Are You Cut Out to be a Technical Writer?
The best explanation I ever saw for technical writing is that it “puts technical stuff into language anyone can understand”. Almost everyone has had the experience, at some time or another, of reading an instruction manual or some other document that was virtually impossible to understand (or ended up with your desk, or your kids’ play house, being put together backwards and upside down). These are usually examples of failed technical writing.
A technical writer basically has to be able to bridge the gap between the technical side of things and the layman’s understanding. This means that you have to have a technical-enough mind to understand what you are writing about, yet enough skill with language that you can make your next-door neighbor understand it, too.

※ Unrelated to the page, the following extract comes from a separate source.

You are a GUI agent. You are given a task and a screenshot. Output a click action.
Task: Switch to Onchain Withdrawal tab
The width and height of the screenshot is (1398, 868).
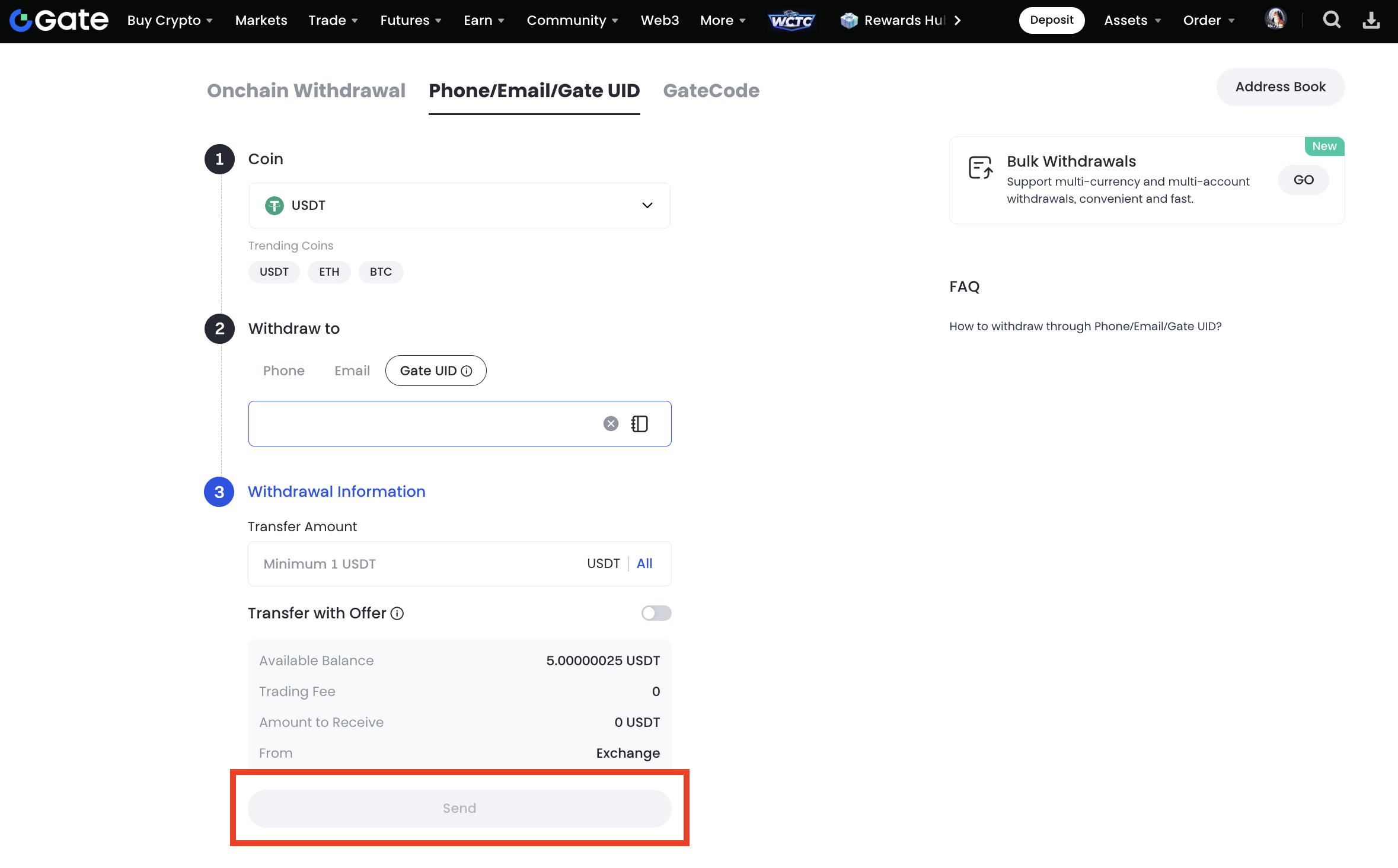[x=306, y=91]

The best thing to do, if you are thinking about becoming a technical writer, is to take some technical writing courses. Technical writing is different than other types of writing, so a degree in, say, English or journalism won’t help you to understand the finer points of the craft. Taking courses will help you understand what exactly technical writing entails, such as how to know and write for your audience.
Next, look for an entry-level job or one that isn’t looking for as much experience as a writer. If you have a background in a technical subject, but not as a writer, you can often use this work experience together with your technical writing classes in order to help you get into a job. Once you have a year or two of experience as a tech writer under your belt, you will find it much easier to find higher-paying jobs or even go into business as a contractor.
Technical writers usually are paid a pretty good salary, especially compared to some other writing jobs, such as journalism. Although it may take a little extra work to get into a career as a tech writer, most likely you will find it worth the effort in the long run.